== Task goal ==
Report every line of the records beneath this task that holds the string "encuesta".

Stored data Block Start

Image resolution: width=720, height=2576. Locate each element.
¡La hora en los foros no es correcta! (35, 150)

Stored data Block End
Stored data Block Start

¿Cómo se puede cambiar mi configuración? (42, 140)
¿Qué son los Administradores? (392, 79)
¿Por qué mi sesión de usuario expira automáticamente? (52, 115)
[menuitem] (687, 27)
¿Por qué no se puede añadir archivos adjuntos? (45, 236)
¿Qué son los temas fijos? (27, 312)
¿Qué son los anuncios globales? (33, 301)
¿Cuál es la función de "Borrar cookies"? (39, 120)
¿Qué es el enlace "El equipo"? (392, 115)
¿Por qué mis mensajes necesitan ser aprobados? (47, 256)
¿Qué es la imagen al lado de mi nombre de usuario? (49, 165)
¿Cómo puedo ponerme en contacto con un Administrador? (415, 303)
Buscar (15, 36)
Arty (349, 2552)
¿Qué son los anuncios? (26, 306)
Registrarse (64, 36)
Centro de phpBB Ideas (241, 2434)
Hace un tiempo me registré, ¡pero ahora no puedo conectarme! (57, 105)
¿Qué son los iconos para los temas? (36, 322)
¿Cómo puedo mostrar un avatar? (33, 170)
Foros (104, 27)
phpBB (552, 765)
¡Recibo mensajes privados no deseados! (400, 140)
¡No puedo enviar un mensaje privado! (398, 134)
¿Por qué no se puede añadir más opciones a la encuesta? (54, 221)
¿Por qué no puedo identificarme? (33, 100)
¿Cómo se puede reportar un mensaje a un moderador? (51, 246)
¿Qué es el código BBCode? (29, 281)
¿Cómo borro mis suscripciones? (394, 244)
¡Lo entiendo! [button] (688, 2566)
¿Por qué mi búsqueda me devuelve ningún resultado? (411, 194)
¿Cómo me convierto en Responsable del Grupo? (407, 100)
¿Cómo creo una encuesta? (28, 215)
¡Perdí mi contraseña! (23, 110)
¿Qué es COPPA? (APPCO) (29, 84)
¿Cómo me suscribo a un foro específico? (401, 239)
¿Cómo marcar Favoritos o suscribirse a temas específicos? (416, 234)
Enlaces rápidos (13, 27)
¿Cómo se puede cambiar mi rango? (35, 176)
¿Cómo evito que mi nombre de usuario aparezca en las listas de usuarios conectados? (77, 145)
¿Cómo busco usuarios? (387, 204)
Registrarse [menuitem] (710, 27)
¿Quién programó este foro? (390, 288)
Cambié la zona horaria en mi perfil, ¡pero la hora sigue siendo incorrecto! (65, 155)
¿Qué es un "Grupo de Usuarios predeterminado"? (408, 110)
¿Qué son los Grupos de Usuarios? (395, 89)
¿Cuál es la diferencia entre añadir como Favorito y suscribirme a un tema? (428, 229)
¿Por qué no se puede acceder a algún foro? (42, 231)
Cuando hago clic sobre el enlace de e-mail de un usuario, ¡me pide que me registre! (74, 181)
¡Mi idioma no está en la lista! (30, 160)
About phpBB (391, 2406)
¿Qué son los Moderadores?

Stored data Block End

== Solution to the problem ==
¿Por qué no se puede añadir más opciones a la encuesta? (54, 221)
¿Cómo creo una encuesta? (28, 215)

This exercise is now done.